** Begin **

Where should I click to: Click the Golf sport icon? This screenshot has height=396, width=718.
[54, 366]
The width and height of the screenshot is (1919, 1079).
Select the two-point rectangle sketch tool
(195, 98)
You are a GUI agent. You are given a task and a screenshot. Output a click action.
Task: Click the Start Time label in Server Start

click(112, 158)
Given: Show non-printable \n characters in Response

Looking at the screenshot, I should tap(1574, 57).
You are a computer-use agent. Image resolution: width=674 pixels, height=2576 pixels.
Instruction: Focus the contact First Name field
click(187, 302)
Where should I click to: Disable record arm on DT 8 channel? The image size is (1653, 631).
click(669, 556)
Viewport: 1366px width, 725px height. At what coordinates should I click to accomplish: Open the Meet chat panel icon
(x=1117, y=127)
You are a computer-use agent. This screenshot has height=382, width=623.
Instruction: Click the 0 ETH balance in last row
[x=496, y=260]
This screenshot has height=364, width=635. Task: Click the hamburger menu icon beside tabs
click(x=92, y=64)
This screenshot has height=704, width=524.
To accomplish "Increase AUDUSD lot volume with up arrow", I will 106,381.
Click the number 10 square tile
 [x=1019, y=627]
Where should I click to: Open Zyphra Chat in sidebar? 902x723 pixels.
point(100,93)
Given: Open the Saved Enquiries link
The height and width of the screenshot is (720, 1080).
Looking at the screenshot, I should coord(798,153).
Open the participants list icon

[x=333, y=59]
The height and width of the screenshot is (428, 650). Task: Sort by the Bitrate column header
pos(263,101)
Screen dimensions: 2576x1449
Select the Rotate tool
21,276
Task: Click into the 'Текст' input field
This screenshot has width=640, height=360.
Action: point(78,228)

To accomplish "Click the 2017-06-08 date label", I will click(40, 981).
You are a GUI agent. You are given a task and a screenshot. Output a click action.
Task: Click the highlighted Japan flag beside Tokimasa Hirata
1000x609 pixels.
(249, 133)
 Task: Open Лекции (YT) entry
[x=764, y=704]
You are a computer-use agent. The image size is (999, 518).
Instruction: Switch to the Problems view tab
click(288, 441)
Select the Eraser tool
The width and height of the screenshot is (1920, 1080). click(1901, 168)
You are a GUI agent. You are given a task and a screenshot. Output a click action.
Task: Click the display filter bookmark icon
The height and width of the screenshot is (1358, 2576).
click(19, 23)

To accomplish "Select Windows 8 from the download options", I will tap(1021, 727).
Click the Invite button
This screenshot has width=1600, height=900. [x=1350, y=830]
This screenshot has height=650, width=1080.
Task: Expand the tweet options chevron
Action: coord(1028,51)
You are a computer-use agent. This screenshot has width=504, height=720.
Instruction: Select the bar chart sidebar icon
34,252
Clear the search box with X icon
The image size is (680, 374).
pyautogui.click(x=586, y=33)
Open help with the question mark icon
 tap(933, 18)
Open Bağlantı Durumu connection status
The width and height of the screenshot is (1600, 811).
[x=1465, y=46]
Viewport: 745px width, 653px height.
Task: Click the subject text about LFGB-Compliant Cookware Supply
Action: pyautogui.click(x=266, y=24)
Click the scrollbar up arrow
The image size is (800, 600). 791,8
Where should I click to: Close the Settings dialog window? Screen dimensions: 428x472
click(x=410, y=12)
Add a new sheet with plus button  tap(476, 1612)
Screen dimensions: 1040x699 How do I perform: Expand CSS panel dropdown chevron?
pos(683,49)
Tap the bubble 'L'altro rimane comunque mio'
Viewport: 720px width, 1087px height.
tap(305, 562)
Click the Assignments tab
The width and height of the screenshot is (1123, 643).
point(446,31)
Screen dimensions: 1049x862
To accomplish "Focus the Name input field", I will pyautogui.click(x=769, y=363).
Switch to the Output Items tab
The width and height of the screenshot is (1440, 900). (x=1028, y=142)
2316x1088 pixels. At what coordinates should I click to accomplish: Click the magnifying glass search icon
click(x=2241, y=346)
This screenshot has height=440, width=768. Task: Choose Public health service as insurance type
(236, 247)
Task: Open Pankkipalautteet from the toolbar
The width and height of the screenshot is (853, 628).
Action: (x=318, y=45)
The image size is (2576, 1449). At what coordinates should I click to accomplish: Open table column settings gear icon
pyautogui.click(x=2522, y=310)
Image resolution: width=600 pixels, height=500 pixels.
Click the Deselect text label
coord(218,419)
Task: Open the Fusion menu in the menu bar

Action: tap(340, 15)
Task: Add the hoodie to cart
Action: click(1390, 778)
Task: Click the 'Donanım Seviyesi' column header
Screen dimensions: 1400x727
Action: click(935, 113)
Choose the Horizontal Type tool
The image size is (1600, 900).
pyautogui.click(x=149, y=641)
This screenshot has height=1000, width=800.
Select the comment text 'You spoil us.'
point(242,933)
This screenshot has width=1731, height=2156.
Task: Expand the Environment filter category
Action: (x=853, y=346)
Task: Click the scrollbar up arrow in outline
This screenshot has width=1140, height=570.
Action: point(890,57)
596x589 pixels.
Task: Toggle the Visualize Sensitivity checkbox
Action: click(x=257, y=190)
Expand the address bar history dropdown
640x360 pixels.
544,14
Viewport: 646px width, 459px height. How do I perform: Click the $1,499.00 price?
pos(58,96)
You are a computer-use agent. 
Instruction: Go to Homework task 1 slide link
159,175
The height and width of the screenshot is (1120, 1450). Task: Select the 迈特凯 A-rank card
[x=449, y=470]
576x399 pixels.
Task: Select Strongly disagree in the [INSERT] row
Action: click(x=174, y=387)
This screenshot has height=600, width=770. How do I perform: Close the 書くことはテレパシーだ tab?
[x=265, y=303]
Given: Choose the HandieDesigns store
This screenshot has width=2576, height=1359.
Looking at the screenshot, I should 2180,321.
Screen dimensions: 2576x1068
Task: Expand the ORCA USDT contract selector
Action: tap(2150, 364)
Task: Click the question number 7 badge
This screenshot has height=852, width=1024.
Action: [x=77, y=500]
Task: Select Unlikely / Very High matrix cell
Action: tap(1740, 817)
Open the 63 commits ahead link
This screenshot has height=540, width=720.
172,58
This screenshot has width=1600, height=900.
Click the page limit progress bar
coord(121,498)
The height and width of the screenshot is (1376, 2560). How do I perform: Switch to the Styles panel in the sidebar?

** End **

Task goal:
Convert every line of the items above into a numbered list, leaving out the blank lines.

Output for this exercise:
1. Where should I click to: Click the Golf sport icon? This screenshot has height=396, width=718.
2. [54, 366]
3. The width and height of the screenshot is (1919, 1079).
4. Select the two-point rectangle sketch tool
5. (195, 98)
6. You are a GUI agent. You are given a task and a screenshot. Output a click action.
7. Task: Click the Start Time label in Server Start
8. click(112, 158)
9. Given: Show non-printable \n characters in Response
10. Looking at the screenshot, I should tap(1574, 57).
11. You are a computer-use agent. Image resolution: width=674 pixels, height=2576 pixels.
12. Instruction: Focus the contact First Name field
13. click(187, 302)
14. Where should I click to: Disable record arm on DT 8 channel? The image size is (1653, 631).
15. click(669, 556)
16. Viewport: 1366px width, 725px height. At what coordinates should I click to accomplish: Open the Meet chat panel icon
17. (x=1117, y=127)
18. You are a computer-use agent. This screenshot has height=382, width=623.
19. Instruction: Click the 0 ETH balance in last row
20. [x=496, y=260]
21. This screenshot has height=364, width=635. Task: Click the hamburger menu icon beside tabs
22. click(x=92, y=64)
23. This screenshot has height=704, width=524.
24. To accomplish "Increase AUDUSD lot volume with up arrow", I will 106,381.
25. Click the number 10 square tile
26.  [x=1019, y=627]
27. Where should I click to: Open Zyphra Chat in sidebar? 902x723 pixels.
28. point(100,93)
29. Given: Open the Saved Enquiries link
30. The height and width of the screenshot is (720, 1080).
31. Looking at the screenshot, I should coord(798,153).
32. Open the participants list icon
33. [x=333, y=59]
34. The height and width of the screenshot is (428, 650). Task: Sort by the Bitrate column header
35. pos(263,101)
36. Screen dimensions: 2576x1449
37. Select the Rotate tool
38. 21,276
39. Task: Click into the 'Текст' input field
40. This screenshot has width=640, height=360.
41. Action: point(78,228)
42. To accomplish "Click the 2017-06-08 date label", I will click(40, 981).
43. You are a GUI agent. You are given a task and a screenshot. Output a click action.
44. Task: Click the highlighted Japan flag beside Tokimasa Hirata
45. 1000x609 pixels.
46. (249, 133)
47.  Task: Open Лекции (YT) entry
48. [x=764, y=704]
49. You are a computer-use agent. The image size is (999, 518).
50. Instruction: Switch to the Problems view tab
51. click(288, 441)
52. Select the Eraser tool
53. The width and height of the screenshot is (1920, 1080). click(1901, 168)
54. You are a GUI agent. You are given a task and a screenshot. Output a click action.
55. Task: Click the display filter bookmark icon
56. The height and width of the screenshot is (1358, 2576).
57. click(19, 23)
58. To accomplish "Select Windows 8 from the download options", I will tap(1021, 727).
59. Click the Invite button
60. This screenshot has width=1600, height=900. [x=1350, y=830]
61. This screenshot has height=650, width=1080.
62. Task: Expand the tweet options chevron
63. Action: coord(1028,51)
64. You are a computer-use agent. This screenshot has width=504, height=720.
65. Instruction: Select the bar chart sidebar icon
66. 34,252
67. Clear the search box with X icon
68. The image size is (680, 374).
69. pyautogui.click(x=586, y=33)
70. Open help with the question mark icon
71.  tap(933, 18)
72. Open Bağlantı Durumu connection status
73. The width and height of the screenshot is (1600, 811).
74. [x=1465, y=46]
75. Viewport: 745px width, 653px height.
76. Task: Click the subject text about LFGB-Compliant Cookware Supply
77. Action: pyautogui.click(x=266, y=24)
78. Click the scrollbar up arrow
79. The image size is (800, 600). 791,8
80. Where should I click to: Close the Settings dialog window? Screen dimensions: 428x472
81. click(x=410, y=12)
82. Add a new sheet with plus button  tap(476, 1612)
83. Screen dimensions: 1040x699 How do I perform: Expand CSS panel dropdown chevron?
84. pos(683,49)
85. Tap the bubble 'L'altro rimane comunque mio'
86. Viewport: 720px width, 1087px height.
87. tap(305, 562)
88. Click the Assignments tab
89. The width and height of the screenshot is (1123, 643).
90. point(446,31)
91. Screen dimensions: 1049x862
92. To accomplish "Focus the Name input field", I will pyautogui.click(x=769, y=363).
93. Switch to the Output Items tab
94. The width and height of the screenshot is (1440, 900). (x=1028, y=142)
95. 2316x1088 pixels. At what coordinates should I click to accomplish: Click the magnifying glass search icon
96. click(x=2241, y=346)
97. This screenshot has height=440, width=768. Task: Choose Public health service as insurance type
98. (236, 247)
99. Task: Open Pankkipalautteet from the toolbar
100. The width and height of the screenshot is (853, 628).
101. Action: (x=318, y=45)
102. The image size is (2576, 1449). At what coordinates should I click to accomplish: Open table column settings gear icon
103. pyautogui.click(x=2522, y=310)
104. Image resolution: width=600 pixels, height=500 pixels.
105. Click the Deselect text label
106. coord(218,419)
107. Task: Open the Fusion menu in the menu bar
108. Action: tap(340, 15)
109. Task: Add the hoodie to cart
110. Action: click(1390, 778)
111. Task: Click the 'Donanım Seviyesi' column header
112. Screen dimensions: 1400x727
113. Action: click(935, 113)
114. Choose the Horizontal Type tool
115. The image size is (1600, 900).
116. pyautogui.click(x=149, y=641)
117. This screenshot has height=1000, width=800.
118. Select the comment text 'You spoil us.'
119. point(242,933)
120. This screenshot has width=1731, height=2156.
121. Task: Expand the Environment filter category
122. Action: (x=853, y=346)
123. Task: Click the scrollbar up arrow in outline
124. This screenshot has width=1140, height=570.
125. Action: point(890,57)
126. 596x589 pixels.
127. Task: Toggle the Visualize Sensitivity checkbox
128. Action: click(x=257, y=190)
129. Expand the address bar history dropdown
130. 640x360 pixels.
131. 544,14
132. Viewport: 646px width, 459px height. How do I perform: Click the $1,499.00 price?
133. pos(58,96)
134. You are a computer-use agent. 
135. Instruction: Go to Homework task 1 slide link
136. 159,175
137. The height and width of the screenshot is (1120, 1450). Task: Select the 迈特凯 A-rank card
138. [x=449, y=470]
139. 576x399 pixels.
140. Task: Select Strongly disagree in the [INSERT] row
141. Action: click(x=174, y=387)
142. This screenshot has height=600, width=770. How do I perform: Close the 書くことはテレパシーだ tab?
143. [x=265, y=303]
144. Given: Choose the HandieDesigns store
145. This screenshot has width=2576, height=1359.
146. Looking at the screenshot, I should 2180,321.
147. Screen dimensions: 2576x1068
148. Task: Expand the ORCA USDT contract selector
149. Action: tap(2150, 364)
150. Task: Click the question number 7 badge
151. This screenshot has height=852, width=1024.
152. Action: [x=77, y=500]
153. Task: Select Unlikely / Very High matrix cell
154. Action: tap(1740, 817)
155. Open the 63 commits ahead link
156. This screenshot has height=540, width=720.
157. 172,58
158. This screenshot has width=1600, height=900.
159. Click the page limit progress bar
160. coord(121,498)
161. The height and width of the screenshot is (1376, 2560). How do I perform: Switch to the Styles panel in the sidebar?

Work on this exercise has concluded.